### Selected text
----

Despite a standardized training regimen, players exhibited different levels of perceived exertion and recovery (Teixeira et al., 2022a; Teixeira et al., 2022e). This variability underscores the need for individualized training plans that cater to the unique needs and capacities of each player. Coaches and sports scientists should consider these individual differences when designing training programs to optimize performance and reduce the risk of injury. Environmental conditions, such as temperature and humidity, were kept relatively consistent during the training sessions (Taylor et al., 2010). This controlled environment ensured that external factors did not unduly influence the training loads and recovery metrics. Nevertheless, the future studies could explore the impact of varying environmental conditions on training and recovery to provide more comprehensive guidelines for training under different climates. The findings from this study indicate that the training loads were systematically managed, with a clear structure to the training microcycle. The findings emphasize the importance of individualized training approaches and the need for ongoing monitoring to ensure the health and performance of young athletes (Howle et al., 2020). In addition, the results of this study provide valuable insights into the relative importance of independent variables in the dataset and their contribution to predicting the recovery state of football players using ML algorithms (Teixeira et al., 2023; Howle et al., 2020). This variable selection was crucial for reducing data dimensionality and facilitating the efficient implementation of ML algorithms. U19, U15, BMI, ACC, DEC, Week_1, Week_2, SPD, and RPE are crucial for predicting training demands in sub-elite young footballers.

----

### Material provided
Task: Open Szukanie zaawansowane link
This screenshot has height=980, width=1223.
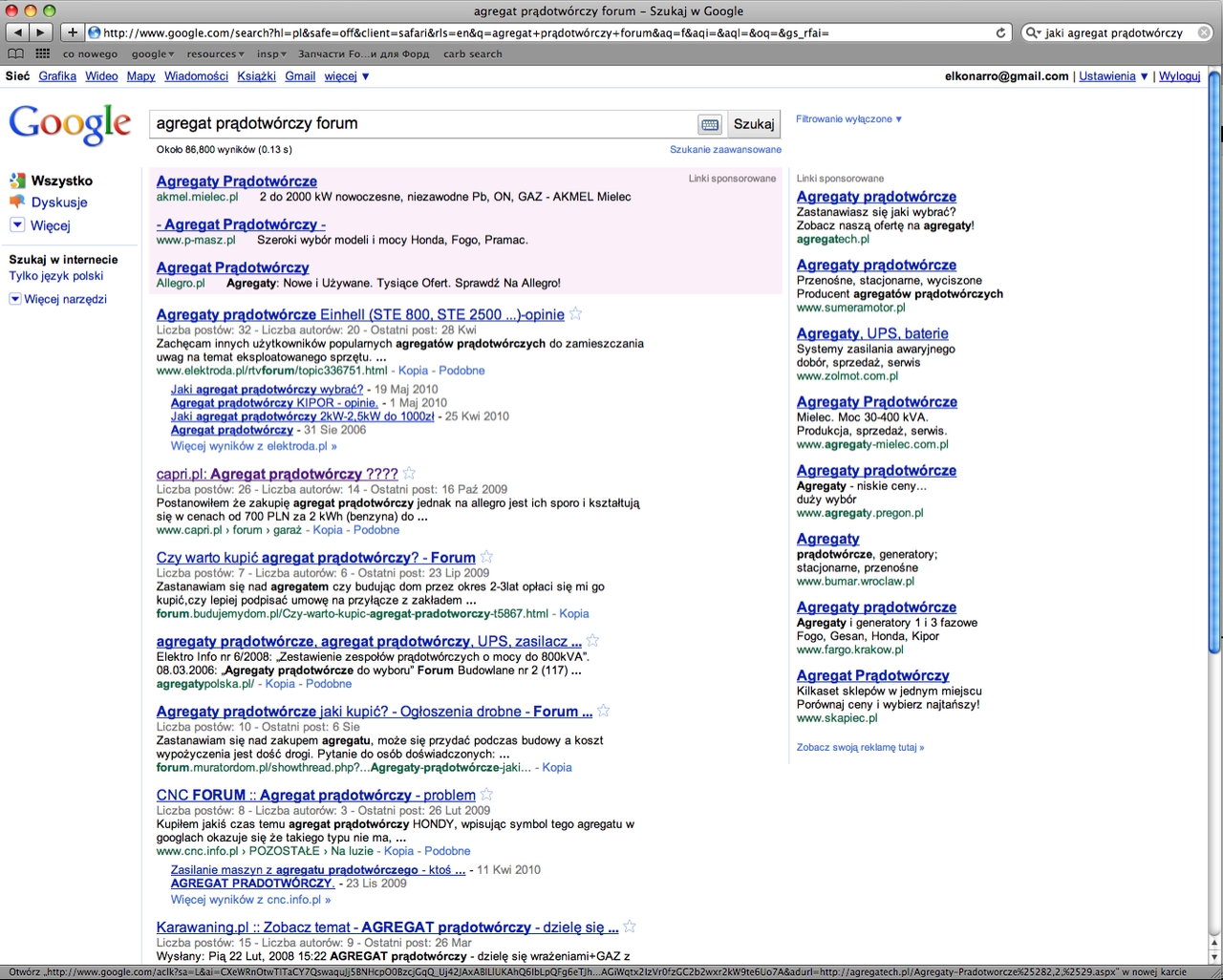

----

### What the exercise asks
In the selected text on football training loads, condense the paragraph that opens "Despite a standardized training regimen" into a bulleted list of its main facts.

### Solution below
- Players on the same training regimen showed different levels of perceived exertion and recovery, so training plans should be individualized to optimize performance and reduce injury risk.
- Temperature and humidity were kept relatively consistent, so external factors did not unduly affect training loads or recovery metrics. Future studies could examine varying environmental conditions.
- Training loads were systematically managed within a clearly structured microcycle, and ongoing monitoring is needed to protect young athletes' health and performance.
- The study showed how much each independent variable contributed to predicting players' recovery state with ML algorithms. This variable selection reduced data dimensionality and made the algorithms efficient to implement.
- U19, U15, BMI, ACC, DEC, Week_1, Week_2, SPD, and RPE are crucial for predicting training demands in sub-elite young footballers.